Pads vs. the Patriarchy

Sometimes my friends and I would stand outside our class and talk. We talked about colleges, our future careers, and cramps. From that, the conversation typically turned from a casual chat to a hushed whisper. One of my friends would give us a look, which signaled that men were passing, which meant we had to cease discussions about menstruation and how it affects us. It reminded me of a word that I heard a lot growing up, Sharam, the Hindi word for shame. Every time I see my friends refer to their period as ‘being sick’ or ‘not feeling great’ to their male friends, I want to scream in their faces. They were American, yet they still felt the Sharam that was ingrained in me when I lived in India. It left me asking, why are periods and Sharam synonyms?

I grew up in Bombay, India, and had the unique privilege of having my groceries delivered to my house. This luxury is not one that many people have. When the groceries arrived, I would have to hunt for my pads. They were always wrapped in layers of the daily newspaper and hidden from the public eye. I sometimes envisioned the men at the store. I imagined them wrapping my pads and weaving in Sharam on every level. Wrapped by men who have immigrated from small, underdeveloped states to my city to make a living as delivery men. Their ignorance spreads through their families and the community. I do not always blame these men for their ignorance as many of them have not had a proper education. I do, however, have anger towards my teachers- my female teachers. They were all female teachers who were teaching in an all-girls school. Though it was a Catholic school, Catholicism should not have stopped them from teaching young girls about their bodies. The women made to feel that their bodies are something to be ashamed of and that our bodies are sinful and dangerous. I had always believed that my body was sinful, but I still wondered why. The only resources I had were my friends’ mothers and the close-knit suburb of conservative housewives- who themselves did not know the answer- or the Catholic nuns, who were supposed to be my teachers, but they only pushed the idea of ‘Sharam’, instead of explaining why. The extreme lack of sex education in Indian schools made it difficult for me to learn about my body. My only choice was to ask my equally ill-informed peers or girls who got their period before me and therefore possessed a higher social currency of being, ‘young women’.
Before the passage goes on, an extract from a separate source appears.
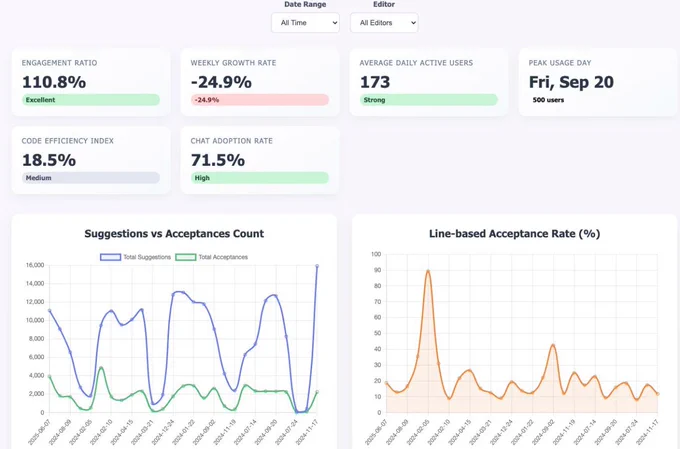Click the Suggestions vs Acceptances Count chart title
Screen dimensions: 680x449
tap(174, 234)
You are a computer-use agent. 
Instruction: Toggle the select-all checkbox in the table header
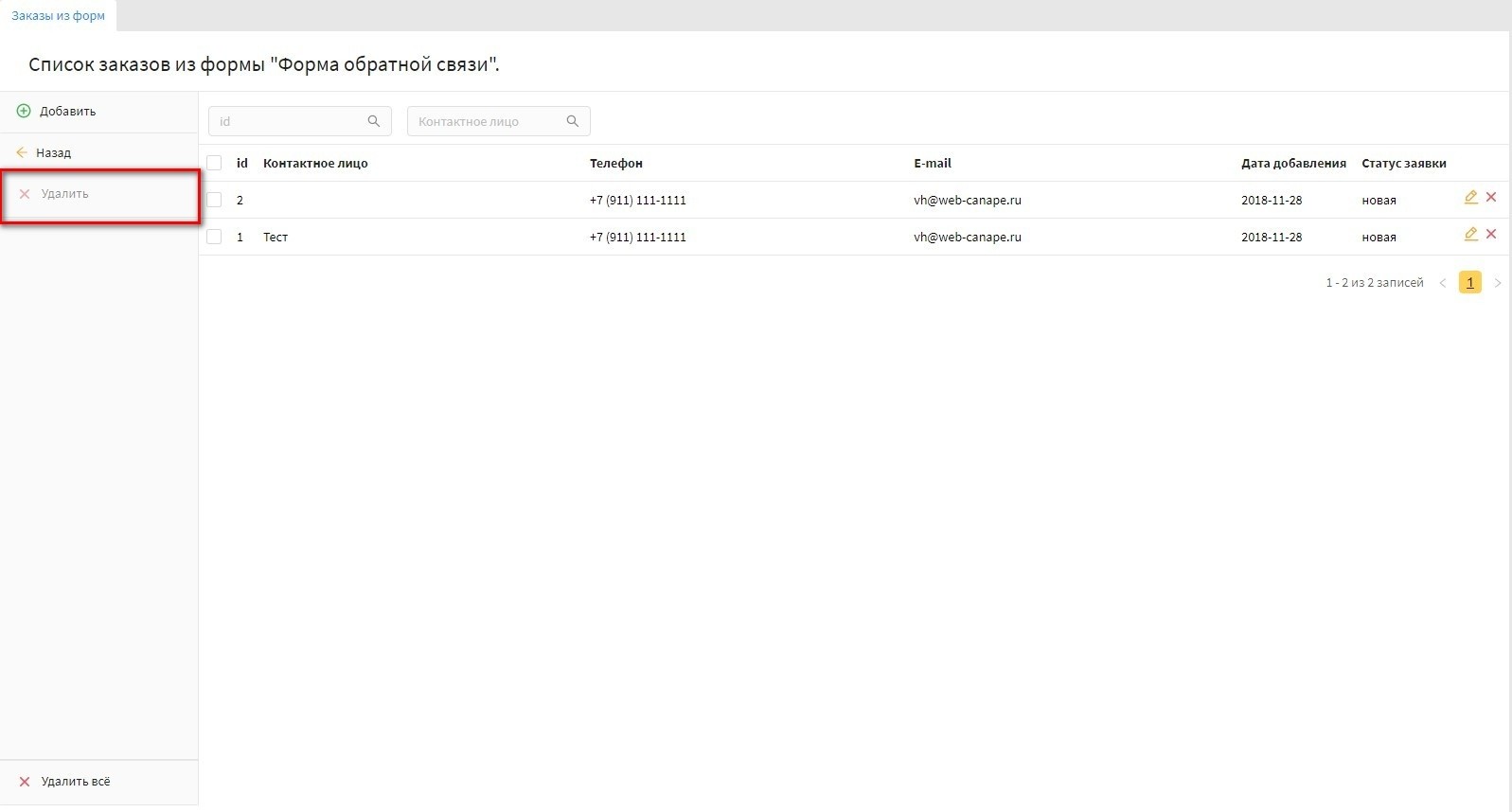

The Indian/Desi community is largely patriarchal. While young women are shamed for their bodies, men gain power from the oppression of women. Some girls are taken out of school for a whole week because of their periods. When they miss so much school, girls fall behind in class and often end up dropping out. Education becomes a resource available only to boys, which allows them to get jobs and therefore make the most money. Also, people who are menstruating are treated the same as people who have leprosy. Women cannot be touched during their time of the month, nor are they allowed to cook or enter religious buildings until the bleeding is finished. As soon as they begin menstruating, some girls are sold as child brides to men twice, or even three times their age. Once a girl begins her period, they are forced to only speak in whispers when they need a pad, and she must never ask for one in front of a boy or a man. They are conditioned to hide a naturally occurring, monthly event.

I still remember less than 2 years ago when I told my mother's friend that I was planning on taking birth control because my periods caused me pain. She replied, “I suffered through the pain and therefore you must too. As a woman, it is normal to suffer.” I was taken aback and argued that suffering because you're a woman is not normal and teaching that to girls isn’t normal either. It felt good to stand up for myself and the decisions I make in regards to my body.

Thankfully, I am not alone in wanting to stand up against this oppression, some influencers on social media have joined in on the conversation. Instagram influencers from India recently decided to try to destigmatize menstruation in India. For example, Post For Change is a nonprofit organization run by Indian Instagram influencer, Diipa Khosla and her husband Oleg Buller. The organization, which prides itself on “using social media influencers as a transformative engine for change,” recently partnered with Unicef India. These influencers took the initiative to work to educate and inform young girls and boys about menstruation and the stigmas attached. They also started the #RedDotChallenge on Instagram to help make conversations regarding periods normalized.

Their efforts reminded me of when I decided to fight back with my mothers’ friend, or when I challenged the ignorance of my peers or even men who shy away from talking about menstruation. When I think about these moments, I am reminded of the influence one voice can have. It can be unnerving at times to speak up about things that are taboo and fighting with peers can be difficult. It takes a lot of courage to question the people and the society in which you have been raised, but, if we can eliminate the ‘Sharam’ that has been ingrained into our consciousness, we can educate others and help spread awareness that menstruation is not a sin and it does not make a girl dirty or unworthy. The destigmatization can only come through education and awareness. So let’s start talking, one period at a time.